2.2. Treatment
2.2.1. EpSSG RMS2005
Patients received intensified induction chemotherapy and additional maintenance chemotherapy with systematic local treatment to primary and nodal sites. Induction chemotherapy comprised four 21-day cycles of IVADo (ifosfamide 3 g/m2 on days 1-2 with MESNA, vincristine 1.5 mg/m2 [max dose 2 mg] on days 1, 8 and 15 in the first 2 cycles and on day 1 in cycles 3 and 4, dactinomycin 1.5 mg/m2 [max dose 2 mg] on day 1, and doxorubicin 30 mg/m2 on days 1-2) followed by five 21-day cycles of IVA and six 28-day cycles of maintenance chemotherapy comprising continuous daily oral cyclophosphamide 25 mg/m² and intravenous vinorelbine 25 mg/m² on days 1, 8 and 15 of each cycle. The total duration of chemotherapy was 50 weeks.
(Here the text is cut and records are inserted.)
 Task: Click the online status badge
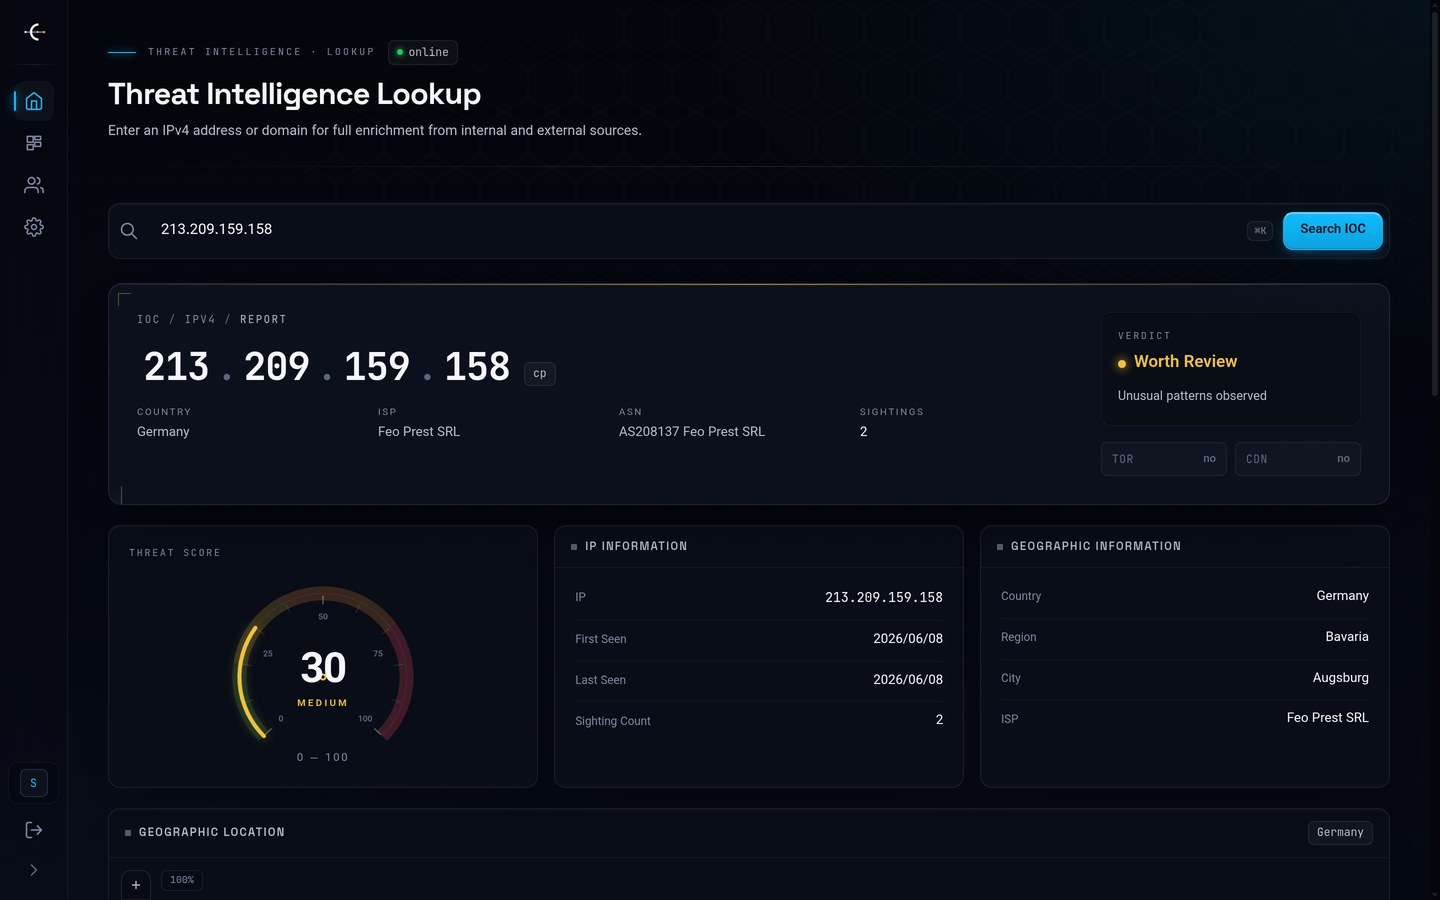[x=423, y=52]
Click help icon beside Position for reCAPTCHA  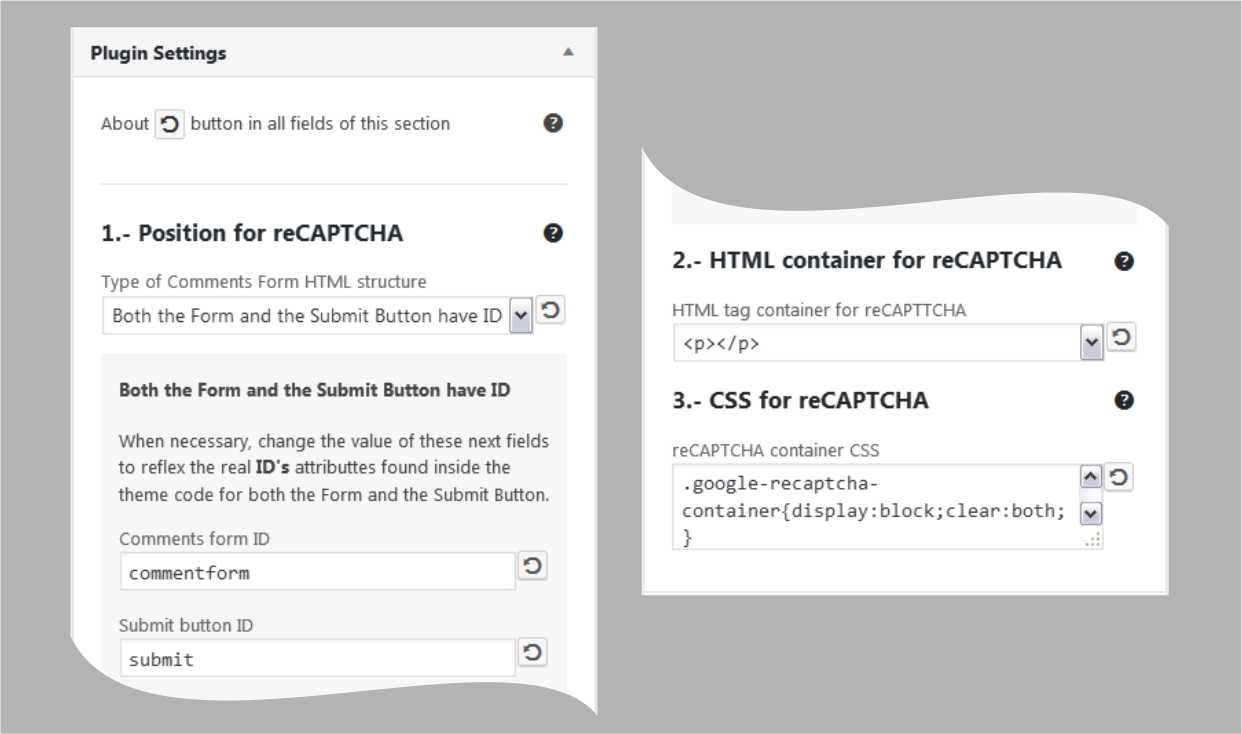point(553,233)
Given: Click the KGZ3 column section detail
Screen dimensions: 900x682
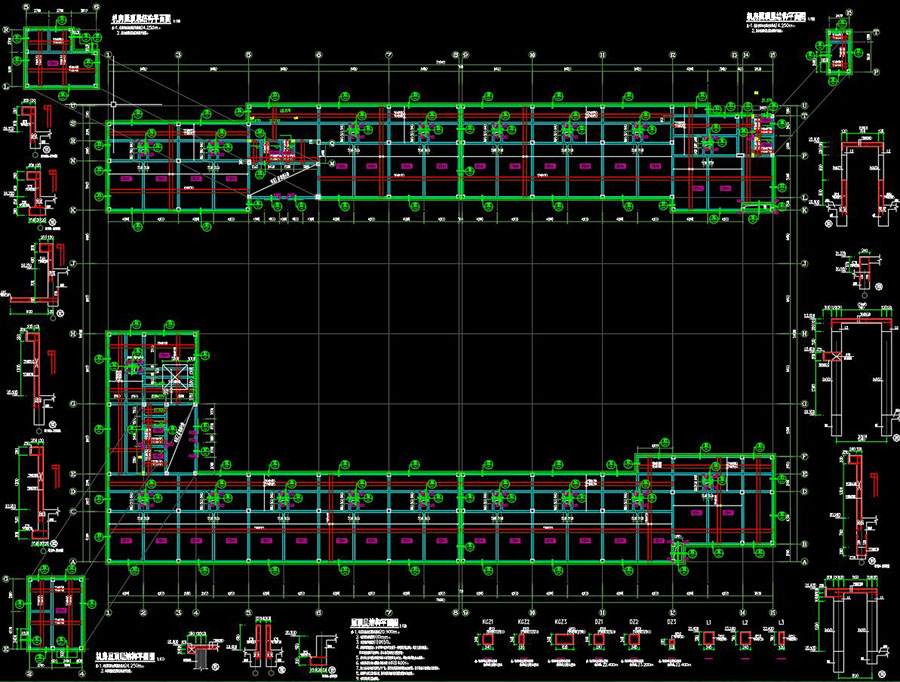Looking at the screenshot, I should click(x=563, y=638).
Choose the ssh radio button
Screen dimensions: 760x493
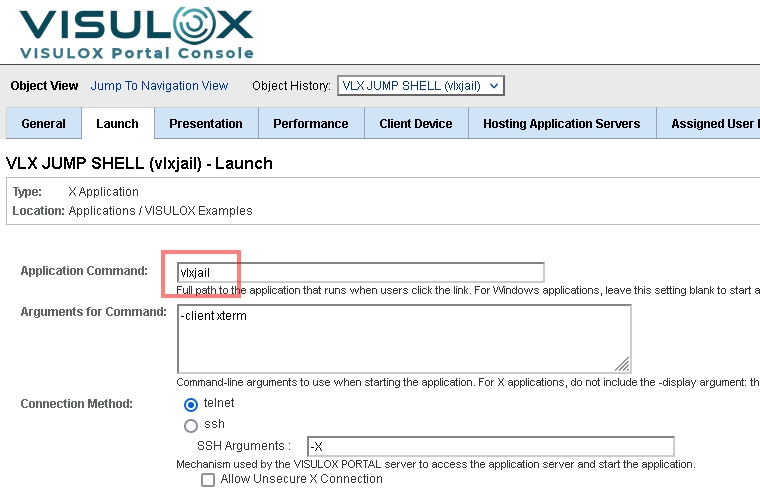point(191,424)
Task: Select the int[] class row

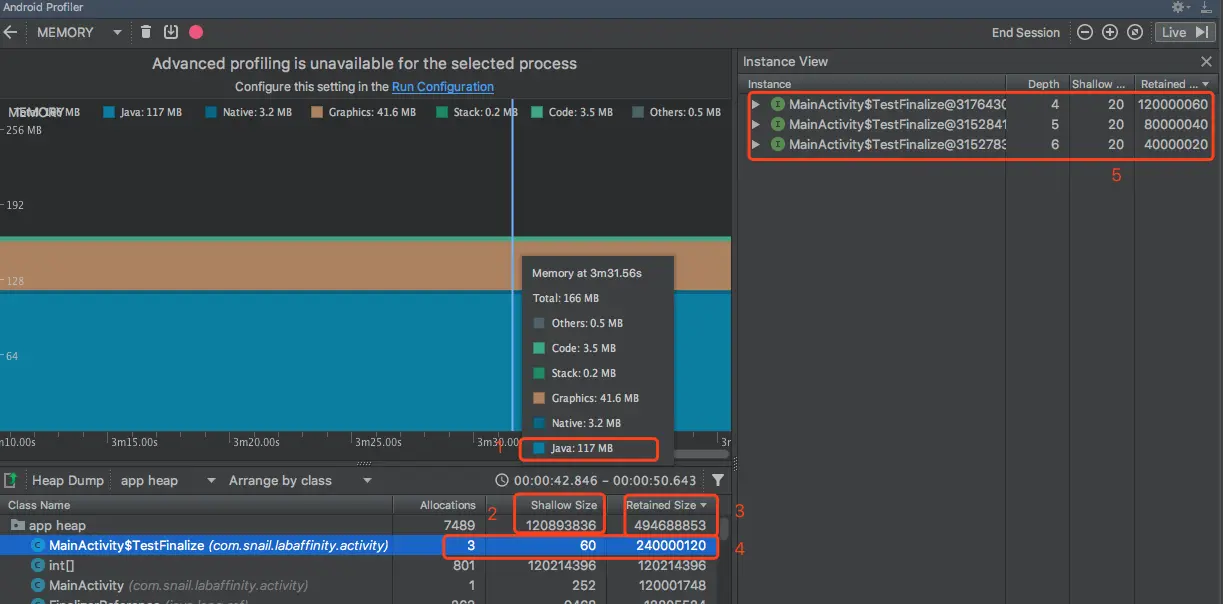Action: coord(358,566)
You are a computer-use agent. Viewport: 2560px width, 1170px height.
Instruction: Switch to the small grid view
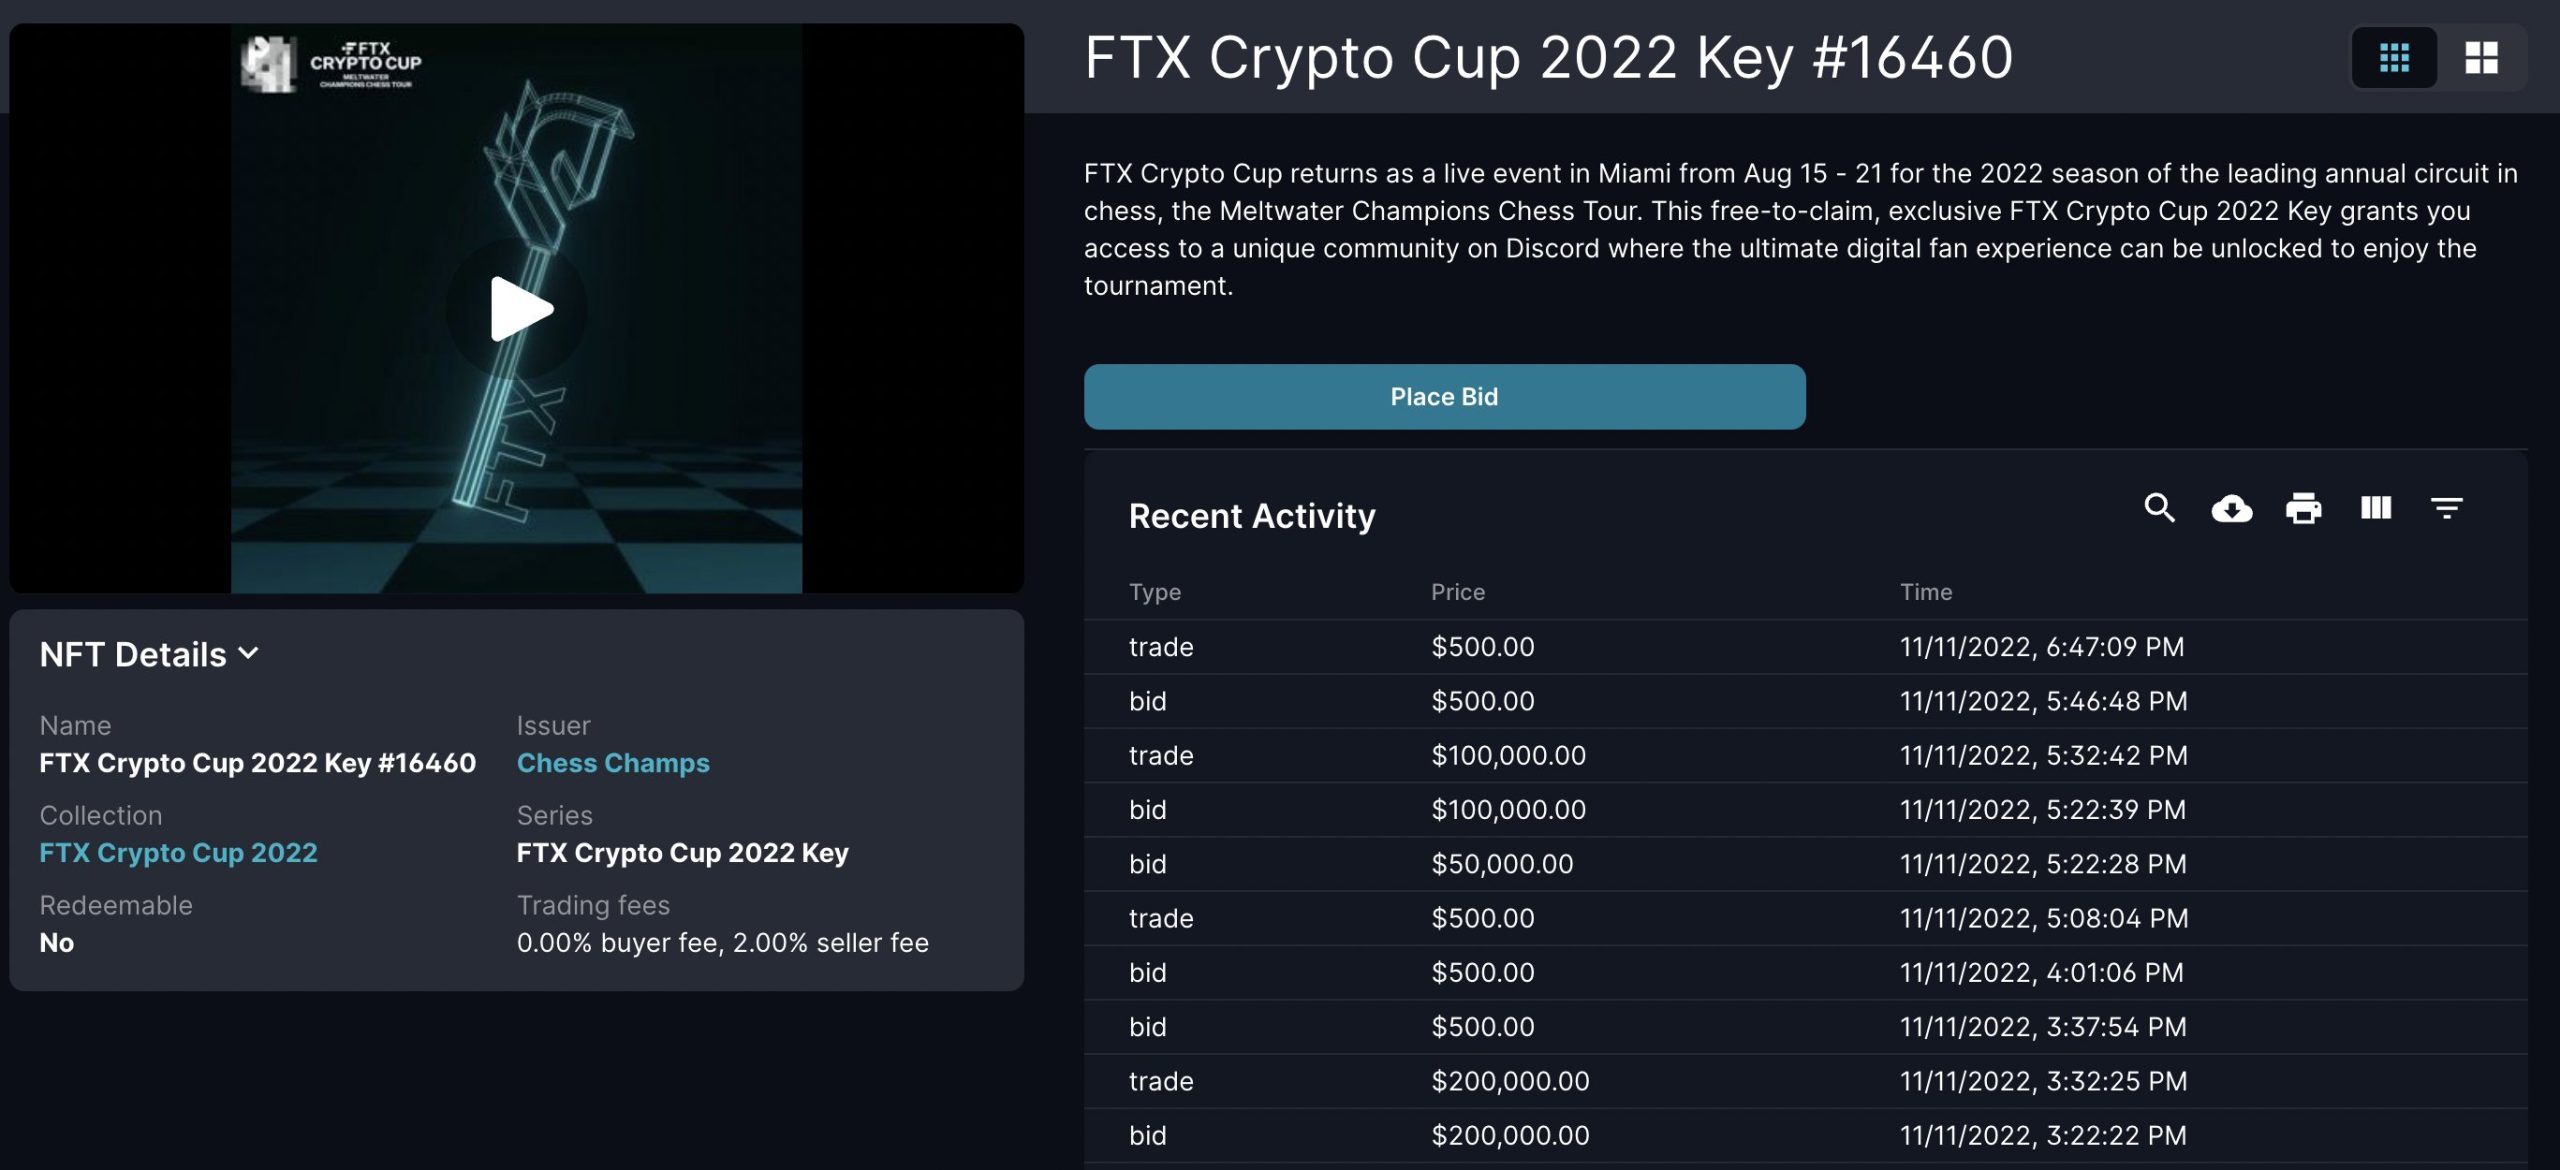[2394, 57]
Response was evaluated at weeks 9, 27 and at the end of treatment. If free margins were achievable without organ or functional impairment, local treatment after the initial 4 cycles of IVADo (week 13) included delayed surgical resection. External beam radiotherapy was administered to the primary tumor area and the affected lymph node region, delivered using a daily dose per fraction of 1.8 Gy. Doses varied according to chemotherapy response and surgical results. The total dose to the primary tumor following delayed surgery with complete resection was 41.4 Gy. For IRS Group III with incomplete resection, or when delayed surgery was not feasible, total dose was 50.4 Gy with an optional additional boost of 5.4 Gy in 3 fractions for large tumors with poor response to chemotherapy. Radiotherapy (RT) was recommended for involved lymph nodes at a dose of 41.4 Gy regardless of the extent of surgical resection.
2.2.2. COG ARST531
Patients were randomly assigned to receive either VAC (vincristine 1.5 mg/m2 [max dose 2 mg], dactinomycin 0.045 mg/kg [max dose 2.5 mg], cyclophosphamide 1.2 g/m2 with MESNA) or VAC alternating with VI (vincristine 1.5 mg/m2, irinotecan 50 mg/m2 on 5 consecutive days) intravenously. During the first 12 weeks, the two treatment arms were identical in duration and schedule, with the exception of substituting irinotecan for dactinomycin and cyclophosphamide at week 4 and for cyclophosphamide at week 7 in VAC/VI. During the subsequent 30 weeks of therapy, irinotecan replaced dactinomycin and cyclophosphamide at weeks 16, 19, 25, 31, and 37 in VAC/VI. The schedule of vincristine differed slightly between the two treatment regimens, allowing for its administration during the weeks that followed all courses of irinotecan, but the total number of vincristine doses was the same in both regimens. The total duration of chemotherapy was 42 weeks.
Patients were evaluated for response at weeks 15 and 30 and at the end of therapy. For patients older than 24 months, definitive RT was the planned local control modality. Delayed primary resection was allowed but not encouraged. For patients younger than 24 months, individualized local control approaches, including delayed primary excision and response-adapted RT, were permitted. RT started at week 4, and the dose was determined by clinical group and histology at study entry: IRS Group II ARMS with regional lymph node involvement, 41.4 Gy; IRS Group III ARMS with orbital primary site, 45 Gy; and non-orbital primary sites, 50.4 Gy. RT was delivered using megavoltage photon, proton, and/or electron beams. For tumors with a rapid substantial decrease in tumor size, a volume reduction by cone down after 36 Gy was permitted, particularly for tumors with pushing rather than infiltrating margins.